This paper has a financial reference in its title as a currency allows for the separation of producers and purchasers; the generic characteristics of a currency are that it must be of provable quality, readily convertible, stable, and storable; electricity fulfils only the first two criteria, fortunately hydrogen fulfils them all.
It will consider both the generic advantages of the hydrogen approach and then consider how the technology might be introduced with specific reference to the South West of England.
3 Implications
With such a hydrogen based system, a range of extremely difficult problems become tractable.
- 1. Cost of low carbon energy. Future hydrogen or electricity prices are notoriously difficult to predict but from a consideration of a hydrocarbon feedstock (as might be provided by a fossil fuel or biomass), hydrogen production is always much more thermodynamically efficient and the capital costs of production plant are lower than electricity production. The source of the hydrogen is clearly the major determinant of price, with hydrogen from renewables such as wind or wave likely to be more expensive than from biomass or fossil fuels such as coal, pet-coke or natural gas. However, the uncoupling of supply and demand will enable production facilities to be optimised. One of the great unknowns of future energy planning is the operability and costs of Carbon Capture and Storage (CCS) other than in base load mode.
Base load hydrogen (plant operating 8000hrs/y) from natural gas by reform and shift is usually predicted to be about twice the price of natural gas feedstock ie about 3-5 p/kWh from 1.5-2.5p/kWh gas, and operate at a thermal efficiency of 70 to 80% (HHV to HHV) (plant costs from reference 3[3]). Thermal efficiency from coal is likely to lie at about 60 to 65%. Whilst in some circumstances hydrogen is a less flexible fuel than electricity there are many instances where this flexibility is not required and low cost is a greater virtue. The ability to store hydrogen and thus operate production plant in accord with the weather, tides, or continuously from a fossil fuel plant (with CCS) is another clear advantage. As will be explained below, increased electricity from renewables markedly decreases the operating hours of fossil fuel plant; this then disproportionately increases the cost of the latter as a source of electricity. Unlike post combustion CCS, the production of hydrogen by the gasification, reform and shift routes generally results in a concentrated CO2 stream whose sequestration costs are likely to be dominated by more modest transportation and burial costs rather than high costs of removal from dilute flue gases.

§ Supplied material:

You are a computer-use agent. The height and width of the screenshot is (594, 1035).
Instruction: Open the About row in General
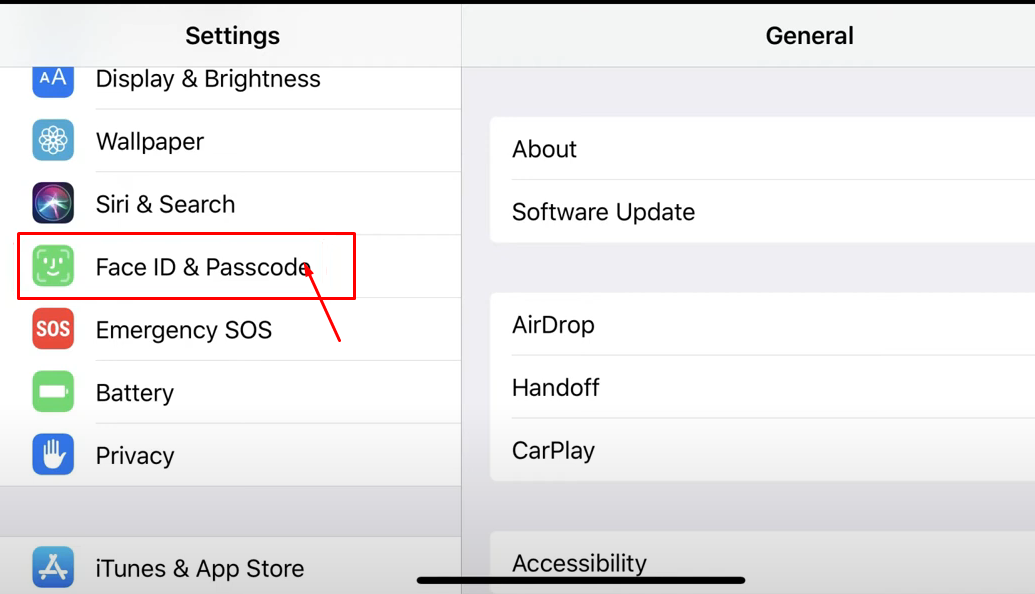762,148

§ Parts of the exercise:
A) Using the hydrogen passage, decide whether each statement agrees with it. Answer yes or no, and quote the words that decide it.
(i) Electricity meets all four generic characteristics of a currency.
(ii) Hydrogen made from wind or wave is likely to cost more than hydrogen made from biomass.
(iii) Producing hydrogen from coal is likely to reach a thermal efficiency of about 70 to 80%.
B) Answer these questions from the hydrogen passage.
(i) What are the generic characteristics a currency must have?
(ii) Which region is named for introducing the technology?
(iii) For how many hours a year does base load hydrogen plant operate?
C) Carry on the hydrogen passage from its final sentence.
The listing is separate material and has no connection to the hydrogen passage.

§ Responses by task:
A)
(i) No: "electricity fulfils only the first two criteria"
(ii) Yes: "with hydrogen from renewables such as wind or wave likely to be more expensive than from biomass or fossil fuels such as coal, pet-coke or natural gas"
(iii) No: "Thermal efficiency from coal is likely to lie at about 60 to 65%."

B)
(i) It must be of provable quality, readily convertible, stable, and storable.
(ii) The South West of England.
(iii) 8000 hours a year.

C)
- 2. Cost of energy distribution. It is much cheaper to transport energy using gas compared with electricity. Gas distribution is less capital intensive and has lower energy losses. Electricity distribution is also associated with the losses of plant on standby. In the UK typical small user gas costs about 1p/kWh to move from beach to consumer, compared to electricity at about 7p/kWh for power station to consumer. This means that transporting energy using natural gas as the vector is 7 times cheaper than using electricity. This ratio has been similar for 30years or more. Hydrogen will be more expensive to pipe than natural gas, but still considerably less than electricity. It now seems universally accepted that at low pressures (<20bar) there is no problem with hydrogen embrittlement of gas distribution networks; this has been proven with reference to Towns Gas (still used in parts of Germany) which is ~50% hydrogen for 60years. There may be problems with some welds in some existing 80bar systems but generally the transportation of high pressure hydrogen should not present major engineering difficulties.
Bulk underground storage of hydrogen is well developed around the world[4].
- In England, at Teesside, Yorkshire, the British company ICI has stored 1 million Nm3 of nearly pure hydrogen (95% of H2 and 3-4% of CO2) in three salt caverns at about 400 m in depth for a number of years.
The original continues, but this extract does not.